# Task prompt
Transcribe the entries below exactly from their first line through the line containing "Given: Select the green marker near Kaduna", and let no picture into the copy.

** Data listing follows **

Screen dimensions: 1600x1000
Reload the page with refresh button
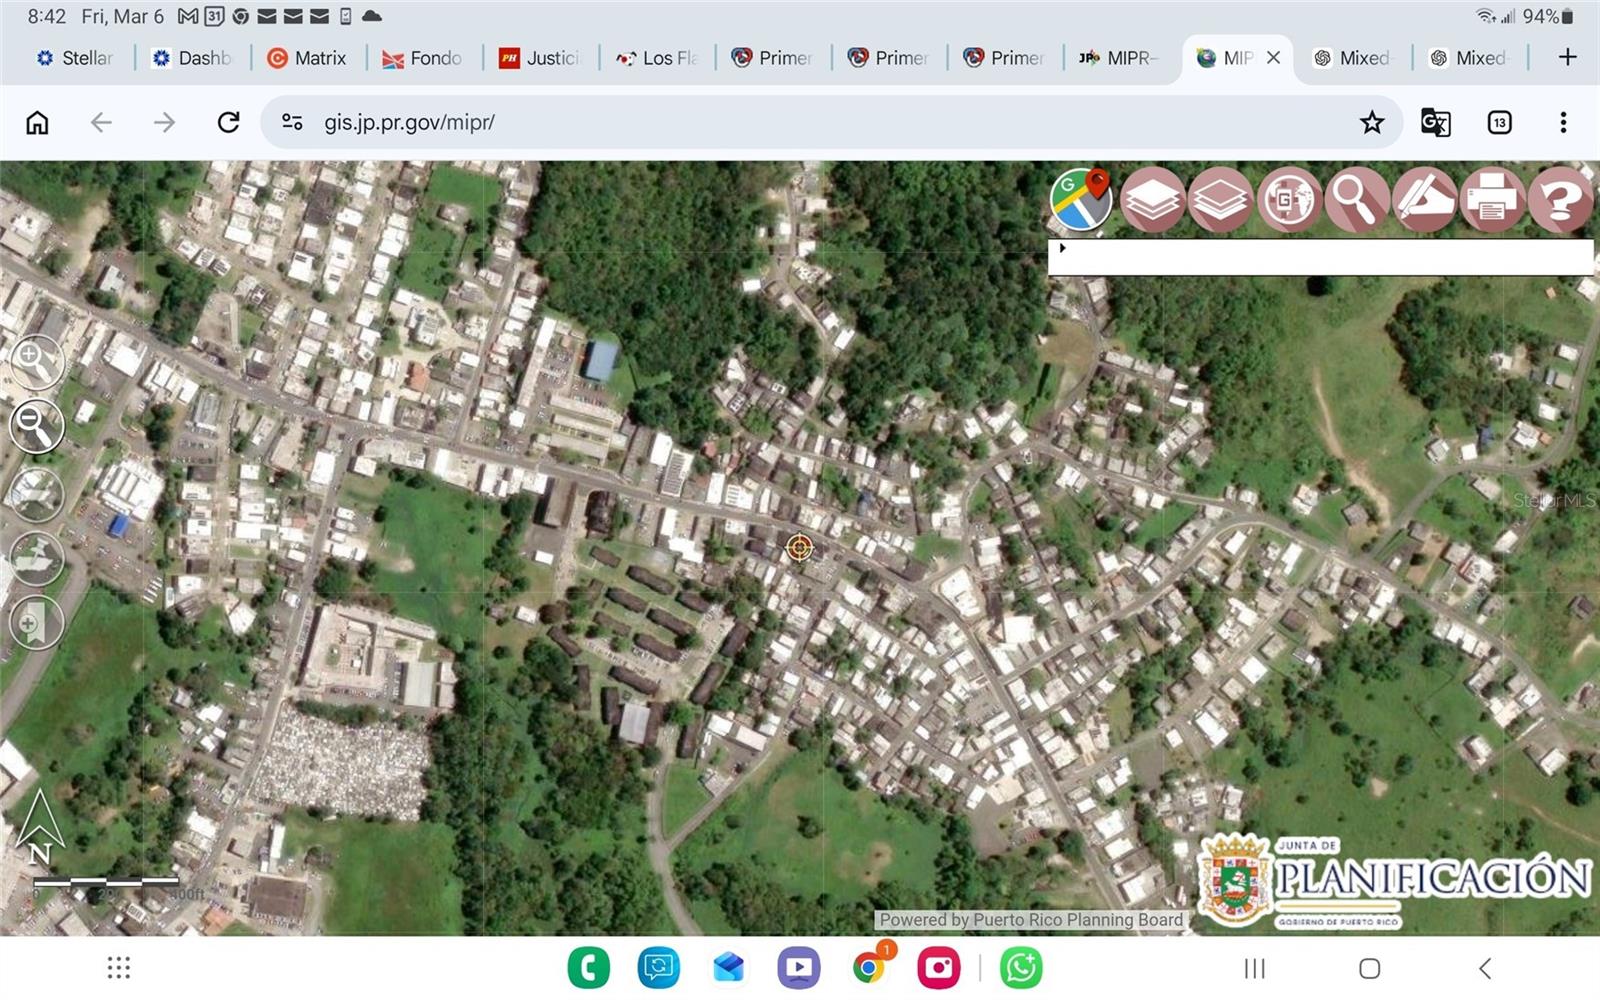(x=228, y=122)
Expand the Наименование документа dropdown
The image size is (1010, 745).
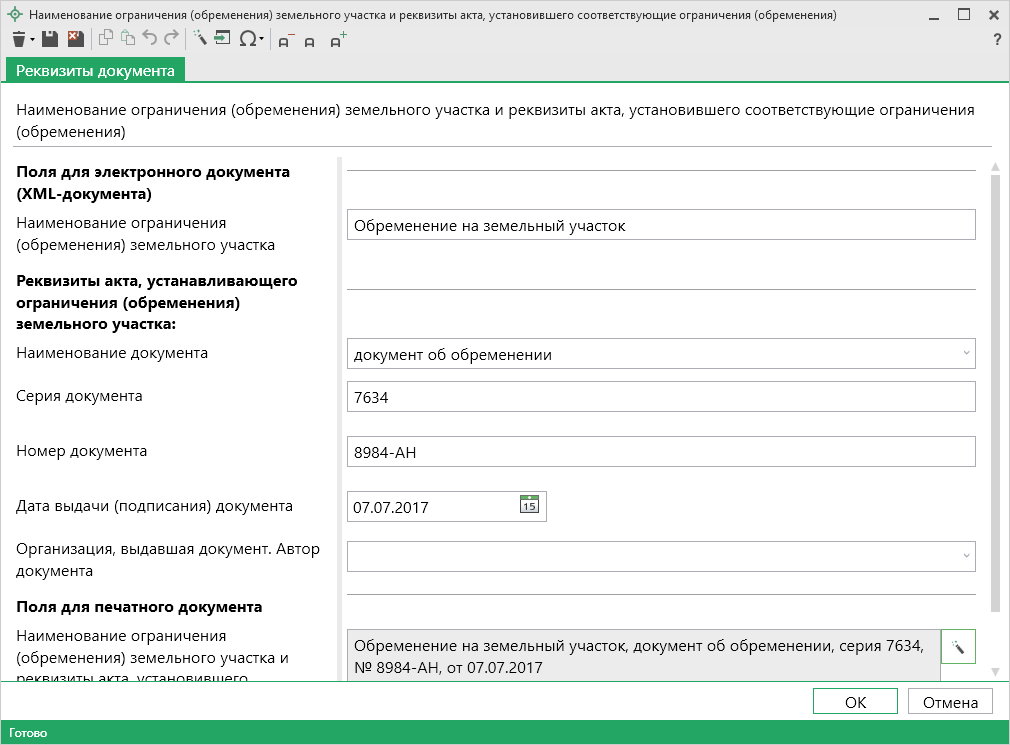click(966, 354)
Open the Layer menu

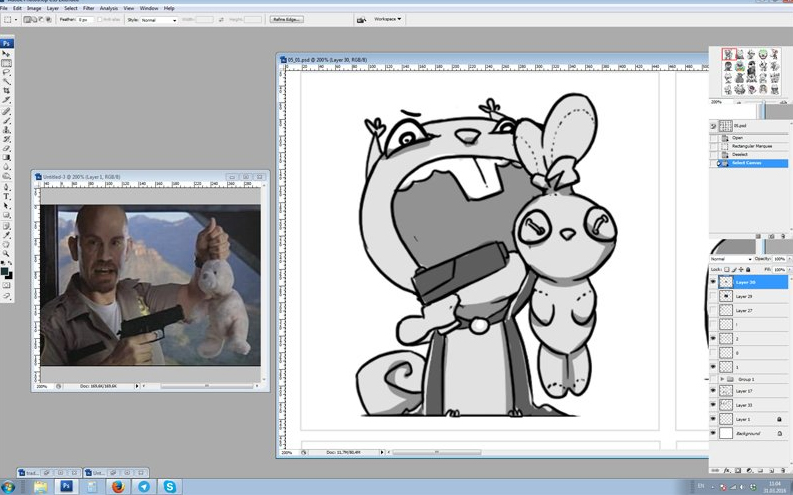(x=52, y=8)
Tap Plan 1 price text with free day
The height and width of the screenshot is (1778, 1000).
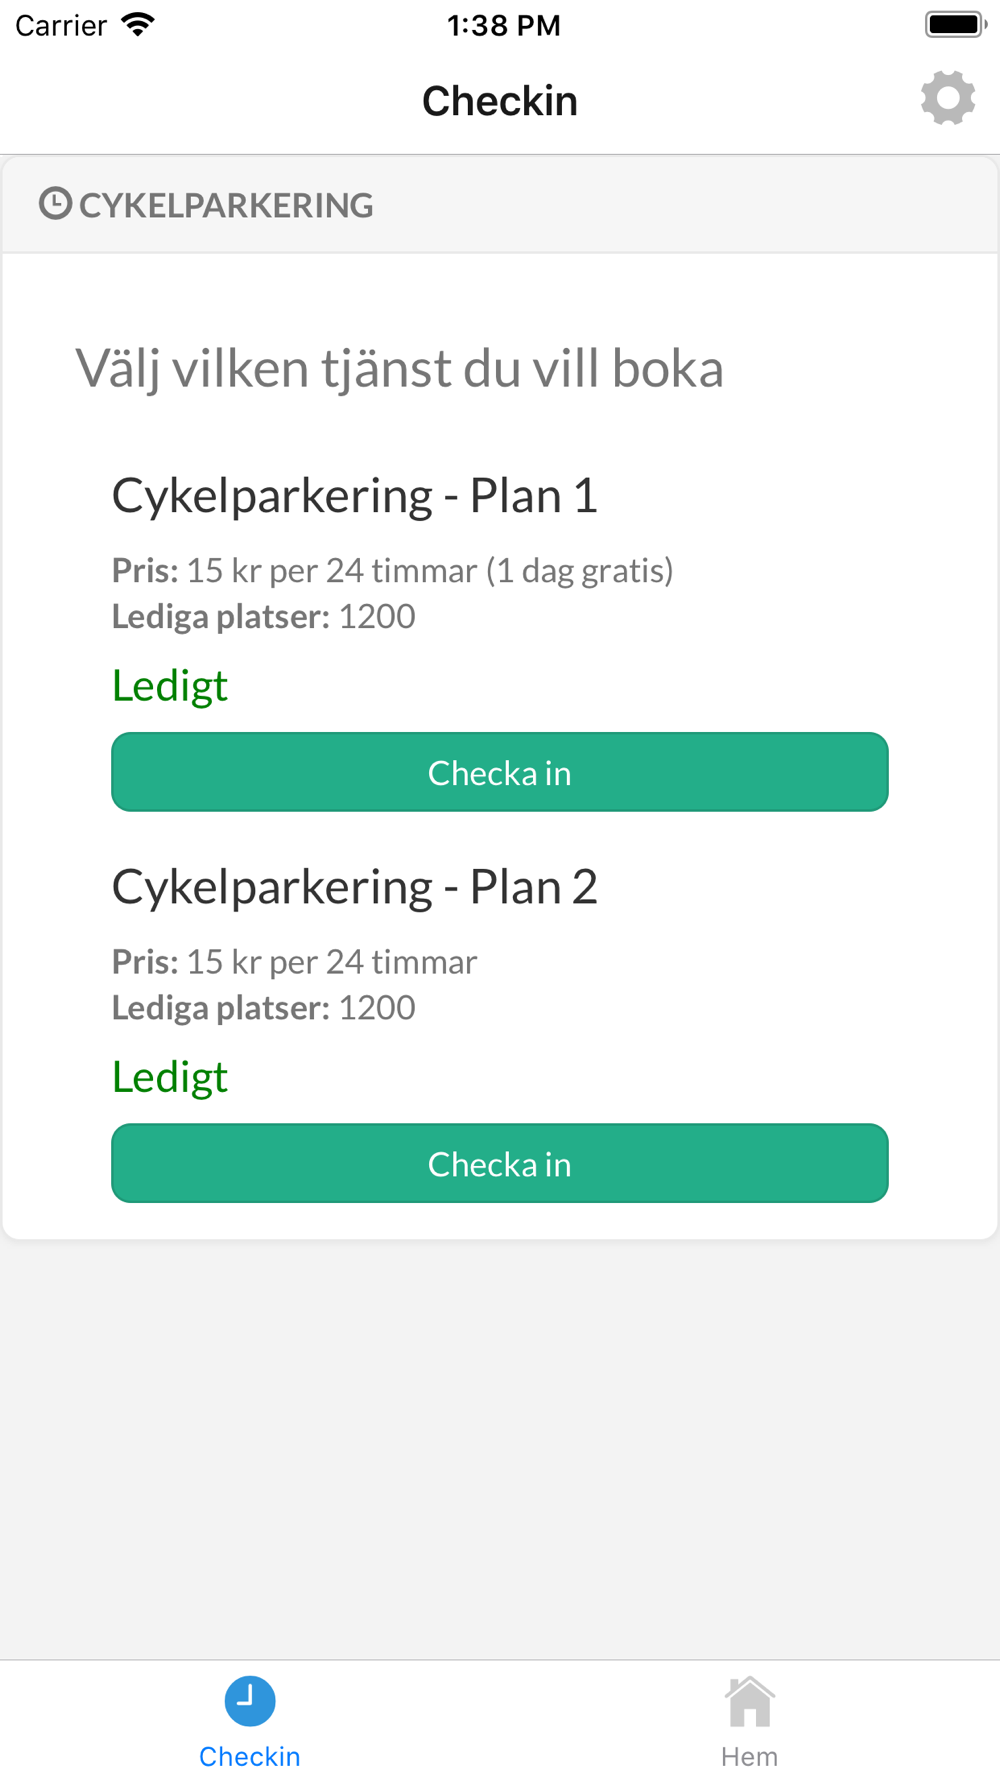393,571
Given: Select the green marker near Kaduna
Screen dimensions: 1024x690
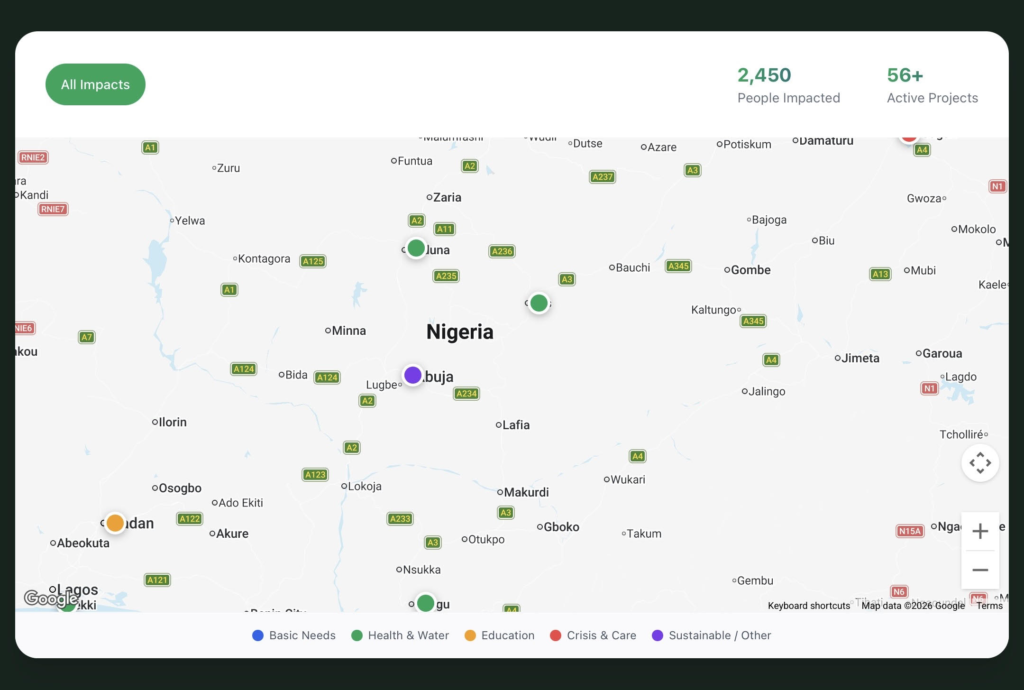Looking at the screenshot, I should click(x=416, y=248).
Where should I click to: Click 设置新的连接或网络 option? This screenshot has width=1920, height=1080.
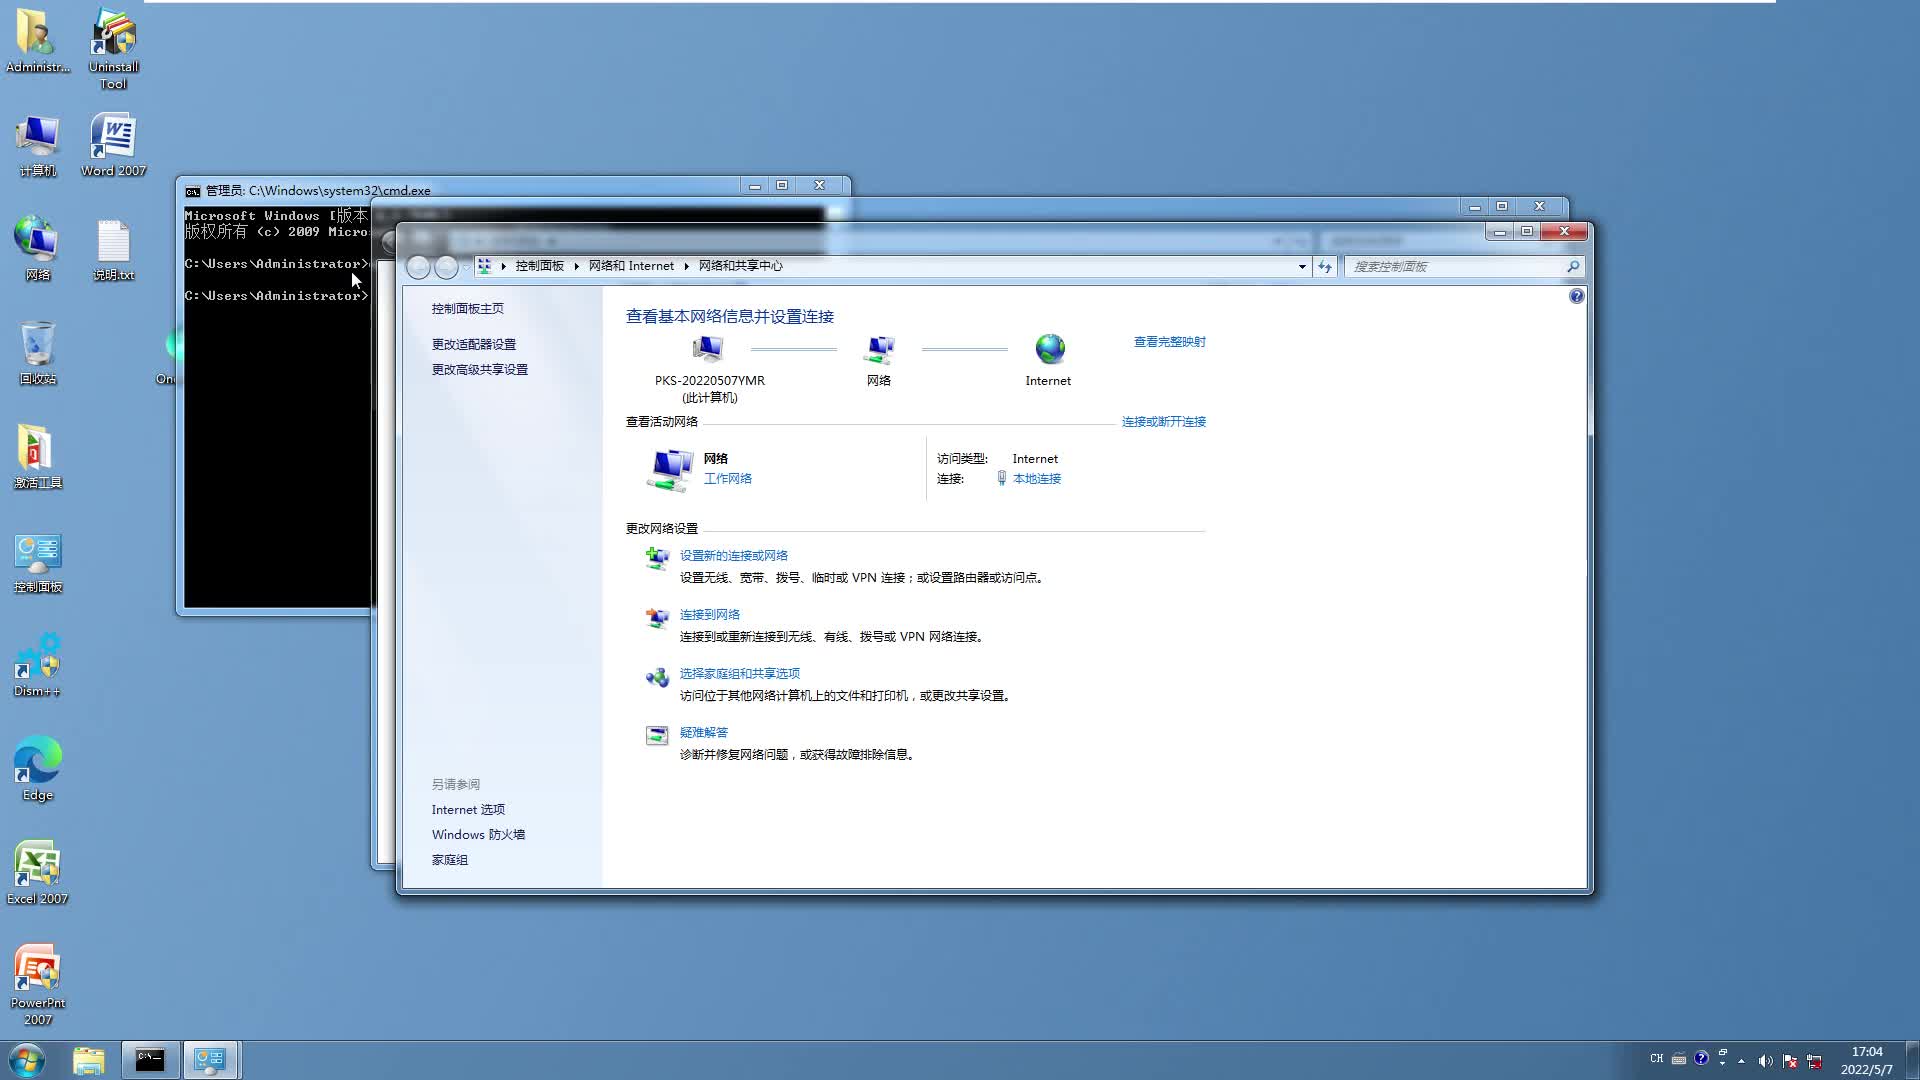pos(733,554)
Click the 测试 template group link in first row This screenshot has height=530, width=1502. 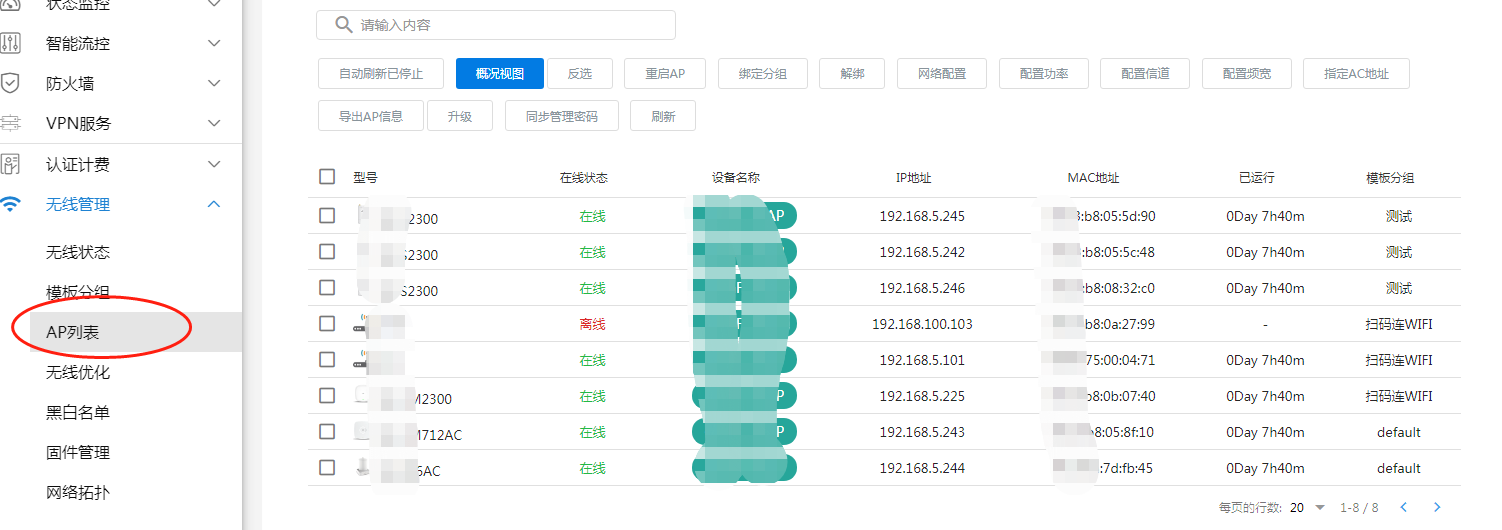(1398, 216)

** End of Data listing **

# Answer section
Screen dimensions: 1600x1000
Reload the page with refresh button
(x=228, y=122)
Expand the Наименование документа dropdown
The image size is (1010, 745).
click(966, 354)
Open the Layer menu

(x=52, y=8)
Tap Plan 1 price text with free day
The height and width of the screenshot is (1778, 1000).
393,571
Given: Select the green marker near Kaduna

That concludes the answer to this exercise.